Copy the data exactly.

Records shown below:

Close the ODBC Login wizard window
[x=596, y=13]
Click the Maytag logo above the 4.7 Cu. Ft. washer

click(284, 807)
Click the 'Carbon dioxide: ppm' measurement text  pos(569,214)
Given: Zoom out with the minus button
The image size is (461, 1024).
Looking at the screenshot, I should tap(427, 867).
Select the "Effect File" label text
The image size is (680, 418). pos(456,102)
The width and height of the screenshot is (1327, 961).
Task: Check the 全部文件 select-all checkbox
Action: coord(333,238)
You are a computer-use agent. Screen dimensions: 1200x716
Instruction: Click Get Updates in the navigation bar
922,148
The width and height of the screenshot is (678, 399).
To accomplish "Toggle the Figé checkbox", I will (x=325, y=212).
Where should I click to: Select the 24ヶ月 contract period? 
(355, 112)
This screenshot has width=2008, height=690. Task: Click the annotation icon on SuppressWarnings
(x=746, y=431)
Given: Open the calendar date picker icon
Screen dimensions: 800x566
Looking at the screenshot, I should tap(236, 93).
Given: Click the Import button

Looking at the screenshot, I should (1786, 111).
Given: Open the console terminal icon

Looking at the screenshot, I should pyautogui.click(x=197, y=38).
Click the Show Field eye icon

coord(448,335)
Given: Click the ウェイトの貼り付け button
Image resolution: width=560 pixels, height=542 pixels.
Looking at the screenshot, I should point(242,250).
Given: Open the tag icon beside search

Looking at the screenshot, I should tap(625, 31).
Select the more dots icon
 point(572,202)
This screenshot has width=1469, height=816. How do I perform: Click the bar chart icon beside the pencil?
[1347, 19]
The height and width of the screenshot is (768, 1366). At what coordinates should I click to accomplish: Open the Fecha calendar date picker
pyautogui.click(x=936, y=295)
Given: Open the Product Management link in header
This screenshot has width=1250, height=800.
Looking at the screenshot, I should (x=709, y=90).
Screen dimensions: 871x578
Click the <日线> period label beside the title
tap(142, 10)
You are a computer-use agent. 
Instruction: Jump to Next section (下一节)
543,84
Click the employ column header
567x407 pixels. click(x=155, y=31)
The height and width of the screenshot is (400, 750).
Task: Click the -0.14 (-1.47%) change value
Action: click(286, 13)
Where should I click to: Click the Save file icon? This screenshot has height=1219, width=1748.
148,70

End of Records shown.

» Problem solution:
Close the ODBC Login wizard window
[x=596, y=13]
Click the Maytag logo above the 4.7 Cu. Ft. washer

click(284, 807)
Click the 'Carbon dioxide: ppm' measurement text  pos(569,214)
Given: Zoom out with the minus button
The image size is (461, 1024).
Looking at the screenshot, I should tap(427, 867).
Select the "Effect File" label text
The image size is (680, 418). pos(456,102)
The width and height of the screenshot is (1327, 961).
Task: Check the 全部文件 select-all checkbox
Action: coord(333,238)
You are a computer-use agent. Screen dimensions: 1200x716
Instruction: Click Get Updates in the navigation bar
922,148
The width and height of the screenshot is (678, 399).
To accomplish "Toggle the Figé checkbox", I will (x=325, y=212).
Where should I click to: Select the 24ヶ月 contract period? 
(355, 112)
This screenshot has width=2008, height=690. Task: Click the annotation icon on SuppressWarnings
(x=746, y=431)
Given: Open the calendar date picker icon
Screen dimensions: 800x566
Looking at the screenshot, I should tap(236, 93).
Given: Click the Import button

Looking at the screenshot, I should (1786, 111).
Given: Open the console terminal icon

Looking at the screenshot, I should pyautogui.click(x=197, y=38).
Click the Show Field eye icon

coord(448,335)
Given: Click the ウェイトの貼り付け button
Image resolution: width=560 pixels, height=542 pixels.
Looking at the screenshot, I should point(242,250).
Given: Open the tag icon beside search

Looking at the screenshot, I should tap(625, 31).
Select the more dots icon
 point(572,202)
This screenshot has width=1469, height=816. How do I perform: Click the bar chart icon beside the pencil?
[1347, 19]
The height and width of the screenshot is (768, 1366). At what coordinates should I click to accomplish: Open the Fecha calendar date picker
pyautogui.click(x=936, y=295)
Given: Open the Product Management link in header
This screenshot has width=1250, height=800.
Looking at the screenshot, I should (x=709, y=90).
Screen dimensions: 871x578
Click the <日线> period label beside the title
tap(142, 10)
You are a computer-use agent. 
Instruction: Jump to Next section (下一节)
543,84
Click the employ column header
567x407 pixels. click(x=155, y=31)
The height and width of the screenshot is (400, 750).
Task: Click the -0.14 (-1.47%) change value
Action: click(286, 13)
Where should I click to: Click the Save file icon? This screenshot has height=1219, width=1748.
148,70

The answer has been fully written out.